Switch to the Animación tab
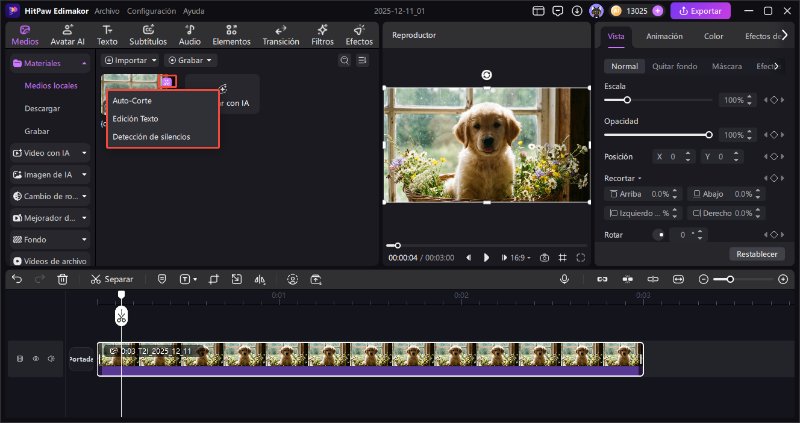 pos(664,36)
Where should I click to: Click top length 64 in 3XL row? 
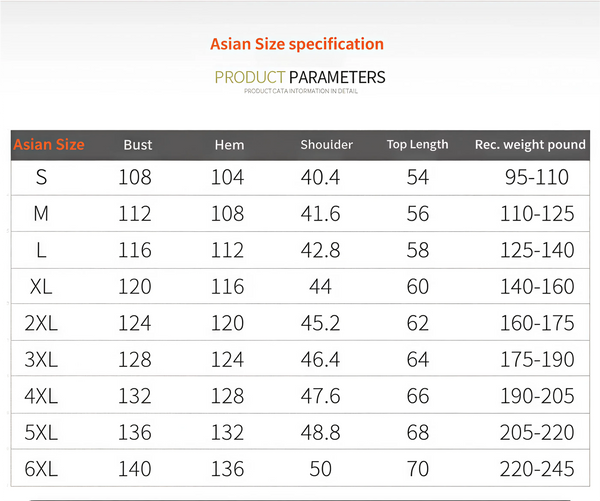click(x=417, y=360)
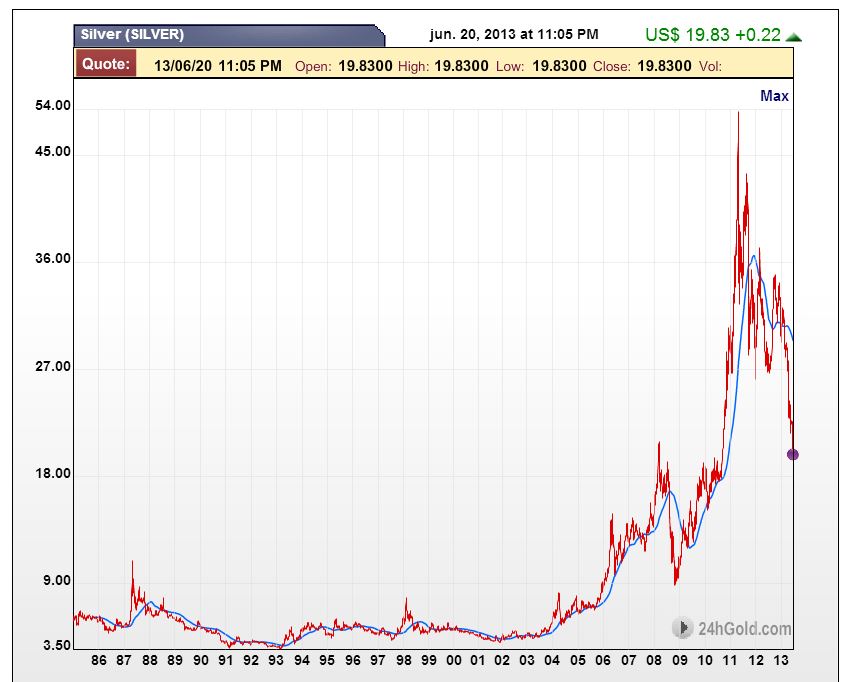This screenshot has height=682, width=852.
Task: Click the 86 year label on the x-axis
Action: coord(98,662)
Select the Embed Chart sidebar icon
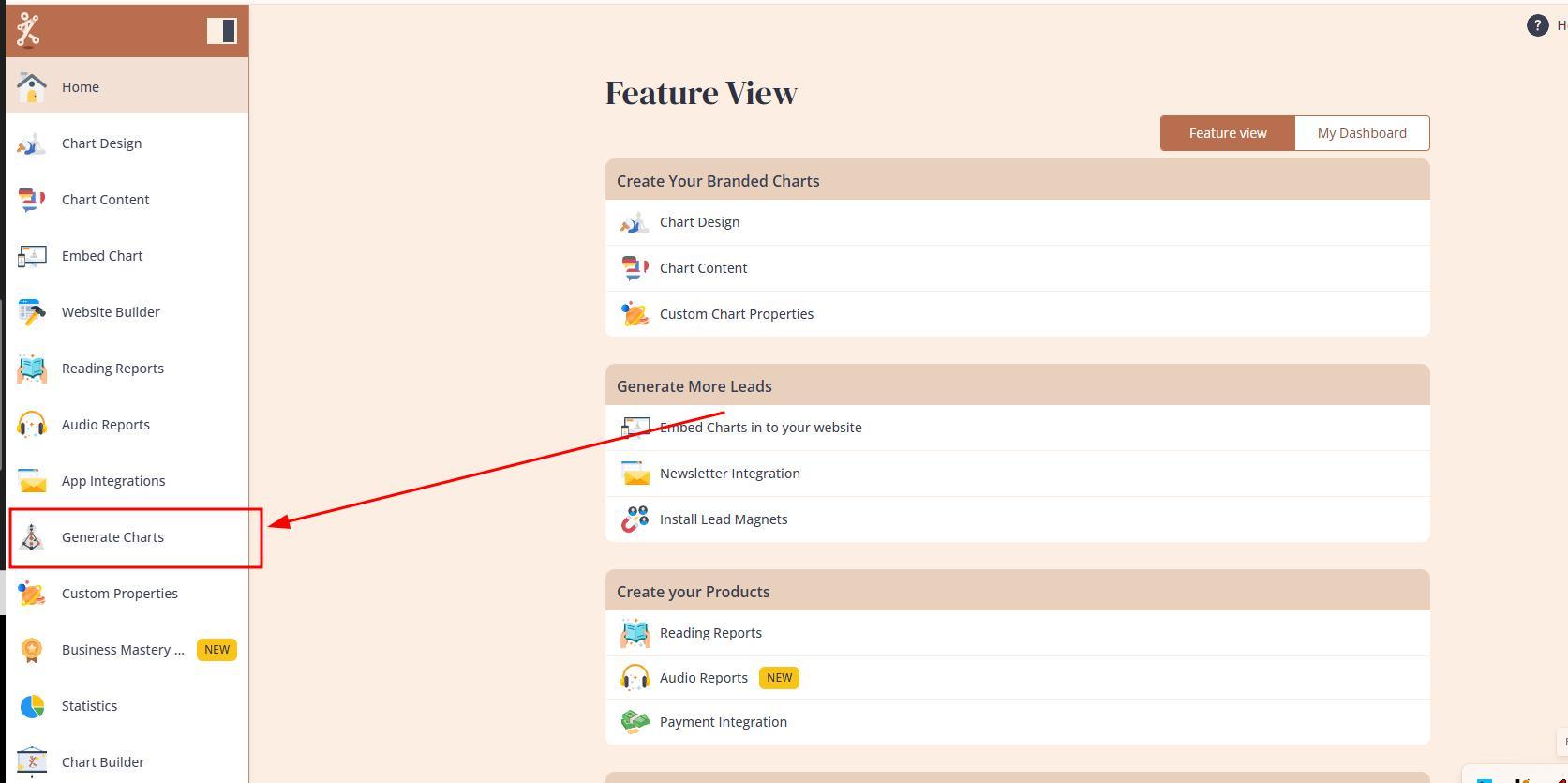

**GIVEN EXERCISE**
Rewrite the records above with "sidebar" changed to "side panel" and everything else left as it is, omitting the pictures.

**TASK ANSWER**
Switch to the Animación tab
 pos(664,36)
Where should I click to: Click top length 64 in 3XL row? 
click(x=417, y=360)
This screenshot has height=682, width=852.
Task: Click the 86 year label on the x-axis
Action: coord(98,662)
Select the Embed Chart side panel icon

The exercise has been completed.